Quality of those images captured using an early example of new technology (still video camera), and older technology (single videotape frame) were particularly poor. The Canon Ion camera is an early attempt to capture still images directly onto floppy disc with no intervening hard copy photographic process involved. In theory this short processing path should lead to good results. In practice the technical shortcomings of this new camera have still to be overcome. Sharpness, colour and contrast ratio all leave a great deal to be desired in comparison with more established media even with general subjects which were not intended to be specifically challenging.

The other method of capture which failed to come up to scratch was the single frame of videotape which with hindsight was pressed into service in an area for which it was not intended. In comparison with other versions of the images, for instance those captured on negative or slide film and transferred via PhotoCD, this one was poor in all the identifiable criteria, as was the Still Video version. However taken by itself, and considering the physical dimensions of the videotape used (8mm wide) for this analogue signal, the quality of the resulting images was surprisingly high. Inevitably there was a grainy look to the end result which may not be as noticeable with a continuously moving image. This has implications for the re-purposing of videotape material, and it does not necessarily apply to all videotape. Beta SP tape, for instance, may yield better results than Hi8 and some moving images may be more blurred than others, also lenses designed for the capture of moving images are often designed to lower toerances. Examples have to be assessed individually on their merits.

3.23 Comparison of high and low cost equipment

In isolated instances the better scores achieved with the low budget equipment exceeded the worst scores achieved with the high budget packages. As high and low budget versions were not initially compared together (see section 2.23) examples were re-examined to ensure that consistent standards were being employed and the original assessments were confirmed. Overall average figures for the capture of slides via Rostrum 1 were better than the figures for Rostrum 2. However a comparison of the results between Rostrum 1 and Rostrum 2, or between Scanner 1 and Scanner 2, did not conclusively indicate whether one cost system was preferable to another. Comparison of output of the two scanners may be questionable because the default resolution for screen display of the HP Scanjet IIc is 75 dots per inch (DPI) and for the Logitech Scanman Colour it is 100 DPI. The plant taken from the photographic print scored higher for colour quality on the low cost rostrum camera than on the higher cost system.

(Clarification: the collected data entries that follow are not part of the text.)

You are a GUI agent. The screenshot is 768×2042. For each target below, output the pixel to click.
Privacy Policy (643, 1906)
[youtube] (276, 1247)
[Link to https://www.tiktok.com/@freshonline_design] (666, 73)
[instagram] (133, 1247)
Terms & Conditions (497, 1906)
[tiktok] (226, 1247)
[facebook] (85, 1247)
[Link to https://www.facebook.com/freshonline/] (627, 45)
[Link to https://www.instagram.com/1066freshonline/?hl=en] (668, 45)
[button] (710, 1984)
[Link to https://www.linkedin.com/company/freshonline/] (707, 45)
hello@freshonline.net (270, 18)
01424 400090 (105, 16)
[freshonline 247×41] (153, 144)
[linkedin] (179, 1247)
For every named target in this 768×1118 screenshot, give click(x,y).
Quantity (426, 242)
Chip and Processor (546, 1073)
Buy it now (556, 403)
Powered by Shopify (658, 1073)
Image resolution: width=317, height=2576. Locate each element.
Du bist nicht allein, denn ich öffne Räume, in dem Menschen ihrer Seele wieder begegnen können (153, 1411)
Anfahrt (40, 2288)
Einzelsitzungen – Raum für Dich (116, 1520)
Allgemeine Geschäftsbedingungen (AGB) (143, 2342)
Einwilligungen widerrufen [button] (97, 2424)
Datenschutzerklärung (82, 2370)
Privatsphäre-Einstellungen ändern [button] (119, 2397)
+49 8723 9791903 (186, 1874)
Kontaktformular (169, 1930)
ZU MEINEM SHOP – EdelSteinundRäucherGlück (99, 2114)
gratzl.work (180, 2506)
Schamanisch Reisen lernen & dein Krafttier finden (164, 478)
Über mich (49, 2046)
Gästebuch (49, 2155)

The soil profile print was judged to be better in colour quality when captured by Rostrum 2 than Rostrum 1. Soil profiles call for very subtle colour rendition and it may be that the automatic white balance on the Rostrum 1 camera was not as comprehensive on this occasion as a manual colour balance for this particular image on Rostrum 2.

When the low budget Rostrum Camera 2 was carefully lined up by hand for a single image the quality was better in all three criteria - colour, contrast ratio and sharpness - than the output of the Canon Ion, which is an automatic still video camera for which no operational line up is possible. The results from the Canon Ion and the Videotape Frames were consistently deemed to be less good and would probably be unacceptable when quality was a factor compared to the other systems.